Residential construction expenses continue to climb, placing additional pressure on affordability and project feasibility. The Altus Group Australian Construction Price Outlook Q4 2025 reports that copper prices have increased by 16.5% over the past 12 months, significantly outpacing general inflation.
Demand from electrification initiatives, renewable energy expansion and data centre development has intensified competition for copper supply. Unlike some materials, copper cannot be substituted easily once construction reaches advanced stages, embedding higher costs into electrical, plumbing and mechanical systems.
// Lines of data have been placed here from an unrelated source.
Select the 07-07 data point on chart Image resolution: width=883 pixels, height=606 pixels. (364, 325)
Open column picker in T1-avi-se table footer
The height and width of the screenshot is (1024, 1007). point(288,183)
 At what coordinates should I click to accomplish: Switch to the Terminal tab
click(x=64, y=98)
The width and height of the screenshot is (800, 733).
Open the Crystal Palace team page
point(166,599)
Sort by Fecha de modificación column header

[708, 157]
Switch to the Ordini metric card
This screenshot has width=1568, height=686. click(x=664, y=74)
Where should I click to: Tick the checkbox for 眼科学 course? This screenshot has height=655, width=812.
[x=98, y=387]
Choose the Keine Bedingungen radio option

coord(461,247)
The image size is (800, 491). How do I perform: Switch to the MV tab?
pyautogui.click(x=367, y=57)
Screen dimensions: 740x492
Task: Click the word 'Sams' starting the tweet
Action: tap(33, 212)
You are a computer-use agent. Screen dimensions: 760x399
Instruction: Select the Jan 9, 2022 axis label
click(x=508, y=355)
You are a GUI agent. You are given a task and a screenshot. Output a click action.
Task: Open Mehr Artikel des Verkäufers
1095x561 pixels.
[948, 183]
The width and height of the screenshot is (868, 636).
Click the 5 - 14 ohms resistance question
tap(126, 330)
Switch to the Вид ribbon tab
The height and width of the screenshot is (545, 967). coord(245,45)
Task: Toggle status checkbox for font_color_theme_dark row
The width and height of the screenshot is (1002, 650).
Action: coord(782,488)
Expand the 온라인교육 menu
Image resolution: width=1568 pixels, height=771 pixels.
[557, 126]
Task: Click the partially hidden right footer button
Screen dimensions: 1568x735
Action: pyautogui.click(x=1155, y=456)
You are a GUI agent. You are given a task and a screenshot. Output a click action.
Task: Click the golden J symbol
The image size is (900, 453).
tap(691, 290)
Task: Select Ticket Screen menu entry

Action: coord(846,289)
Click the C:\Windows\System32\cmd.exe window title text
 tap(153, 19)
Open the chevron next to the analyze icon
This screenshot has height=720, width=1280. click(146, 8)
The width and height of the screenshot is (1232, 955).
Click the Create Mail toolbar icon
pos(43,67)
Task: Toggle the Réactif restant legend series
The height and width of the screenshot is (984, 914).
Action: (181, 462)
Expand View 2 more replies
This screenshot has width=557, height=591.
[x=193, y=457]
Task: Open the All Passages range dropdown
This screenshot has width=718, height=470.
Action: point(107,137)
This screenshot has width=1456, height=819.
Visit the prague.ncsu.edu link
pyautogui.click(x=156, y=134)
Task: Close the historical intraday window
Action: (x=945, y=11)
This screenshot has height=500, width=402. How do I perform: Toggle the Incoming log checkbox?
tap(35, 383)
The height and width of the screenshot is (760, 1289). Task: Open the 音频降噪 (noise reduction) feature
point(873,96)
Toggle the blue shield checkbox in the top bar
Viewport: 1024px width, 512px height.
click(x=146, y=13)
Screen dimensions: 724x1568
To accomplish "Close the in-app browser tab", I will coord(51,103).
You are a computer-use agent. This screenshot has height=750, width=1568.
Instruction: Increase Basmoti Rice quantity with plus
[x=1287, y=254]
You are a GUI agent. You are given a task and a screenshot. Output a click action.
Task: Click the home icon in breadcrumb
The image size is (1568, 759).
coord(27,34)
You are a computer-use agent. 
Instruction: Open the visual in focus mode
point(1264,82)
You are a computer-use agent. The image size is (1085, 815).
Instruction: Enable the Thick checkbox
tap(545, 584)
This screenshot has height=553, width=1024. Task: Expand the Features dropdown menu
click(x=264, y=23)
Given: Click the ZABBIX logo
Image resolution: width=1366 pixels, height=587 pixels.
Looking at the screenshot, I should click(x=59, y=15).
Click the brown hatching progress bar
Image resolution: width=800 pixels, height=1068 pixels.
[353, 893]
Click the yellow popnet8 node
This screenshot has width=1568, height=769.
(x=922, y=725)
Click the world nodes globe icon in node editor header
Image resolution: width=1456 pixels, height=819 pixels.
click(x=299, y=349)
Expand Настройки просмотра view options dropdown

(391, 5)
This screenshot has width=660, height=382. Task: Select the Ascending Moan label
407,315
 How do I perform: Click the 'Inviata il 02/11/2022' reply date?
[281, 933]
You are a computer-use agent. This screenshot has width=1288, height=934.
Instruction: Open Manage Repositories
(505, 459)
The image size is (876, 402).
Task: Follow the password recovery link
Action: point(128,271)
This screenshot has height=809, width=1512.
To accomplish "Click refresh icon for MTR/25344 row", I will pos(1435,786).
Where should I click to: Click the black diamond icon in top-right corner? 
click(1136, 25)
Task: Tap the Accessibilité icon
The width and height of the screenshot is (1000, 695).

Concrete prices are also rising, further elevating total build costs. Brisbane has overtaken Sydney as the most expensive city in which to construct residential property, largely due to Olympic infrastructure projects increasing demand for labour and materials.
Extended construction timelines are compounding cost pressures by increasing financing and holding expenses. Although housing approvals and commencements have improved, completions have lagged. Evidence suggests some approvals are pursued to enhance land values rather than immediately proceed to delivery.
Escalating material and labour costs reduce feasibility margins and may delay projects in price-sensitive markets. Developers must carefully manage procurement strategies and contingencies to mitigate financial risk.
Delivering approximately 260,000 dwellings annually, as required to meet policy targets, will remain challenging if cost inflation persists. Stabilising supply chains, expanding workforce capacity and improving planning efficiency are essential components of the solution.
Rising build costs ultimately flow through to end buyers, reinforcing the interconnected relationship between construction economics, planning reform and long-term housing affordability.